The two characteristics earned Lyndsay Thomson the alternating
monikers “Great White North” and “token white girl” during her stint
as an assistant badminton coach for Team B.C. at the recent Canada
Winter Games in Whitehorse.
Those in the badminton set felt comfortable saddling the bubbly
27-year-old Saanich Peninsula native with the potentially awkward
nicknames as much for her great sense of humour as her
accomplishments on the court. She is admittedly able to avoid taking
herself too seriously at such times.
Thomson, who padded her competitive reputation last Saturday
(March 10) in Richmond by winning a second straight national women’s
singles title for Vancouver’s Douglas College, nonetheless
understands what it takes to maintain her edge while playing a
leadership role.
Lyndsay Thomson, playing
for Douglas College, looks to serve during women’s
singles play at the Canadian college national badminton
championships held last week in
Richmond. In Whitehorse she wowed her B.C. teammates, seven of whom play
for Douglas, with her workout strategy. Knowing that the college
nationals were pending shortly after the team arrived home to the
Lower Mainland, she arose at 5:30 each morning to get a fitness
workout in with fellow Team B.C. official and Peninsula native,
national team rower Iain Brambell.
During the lunch breaks from competition, she’d take to the court
with her Douglas teammates.
“If you want something to happen you have to do something about
it,” she said this week. “Being fit and being ready for something
that I have to do is big (for me).”
An example of her dedication: After helping guide Team B.C. to an
overall gold medal at the Games, she left the Yukon sick as a dog
with the flu. She still managed to get her workouts in and practice
up for the nationals, which began four days later. She won four
matches without a loss in preliminary play then dispatched Douglas
teammate Grace Wang in the championship semifinals Friday (March 9).

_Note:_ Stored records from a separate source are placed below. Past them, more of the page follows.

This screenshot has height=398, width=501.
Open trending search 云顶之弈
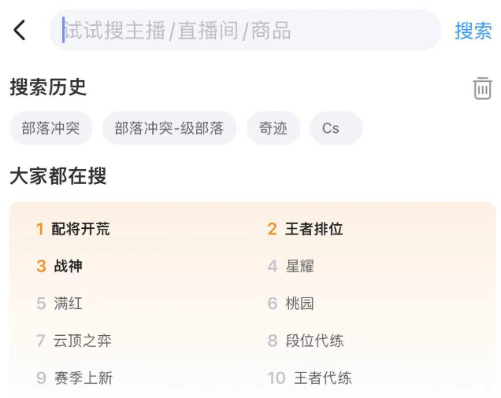click(x=82, y=341)
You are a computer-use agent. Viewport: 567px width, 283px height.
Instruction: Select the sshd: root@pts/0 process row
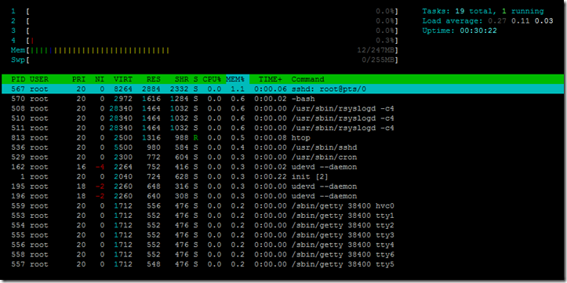point(283,89)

In a departure from tradition, the national finals began last
Saturday with women’s singles. Such a scenario played perfectly into
the Douglas strategy, since it meant the red-hot Thomson would start
things off.
Despite a slow start – she uncharacteristically fell behind in
her first game – she swept Laura Fong of Calgary’s Mount Royal
College 21-18. 21-18 for the B.C. champs’ first gold of the day.
“That’s why she’s our team captain. Everyone looks up to her and
knows she leads by example,” said Douglas head coach Al Mawani,
whose charges made history in Richmond by becoming the first
Canadian college team to sweep all five events at nationals.
Whether it’s helping coach younger players at Douglas or at the
club level with Mawani’s badminton academy in Vancouver, it’s
usually Thomson doing the encouraging of others. Hearing her
teammates say “you’re our leader, you get us going,” before the
final gave her the motivation to dig a little deeper.
“I think for me, it was neat hearing that,” she said. “As
captain, you feel that you need to be helping your teammates all the
time. It was neat to hear their support of me.”
While Thomson has competed at a national and international level
in her pre-Douglas days, rolling through 2006-07 undefeated was no
less satisfying for the second-year nursing student.
Her first season playing college badminton was largely a case of
applying what she had learned over the years and getting used to the
team dynamic – a case of “let’s have fun and see what happens” –
this year was a definite case of setting a goal to win nationals
again, she said.
In the process, Thomson added, she also rediscovered her love for
the game.
It’s something she hopes to continue cultivating in future as she
moves forward in the next stage of her involvement in the sport,
which will no doubt see her coaching more.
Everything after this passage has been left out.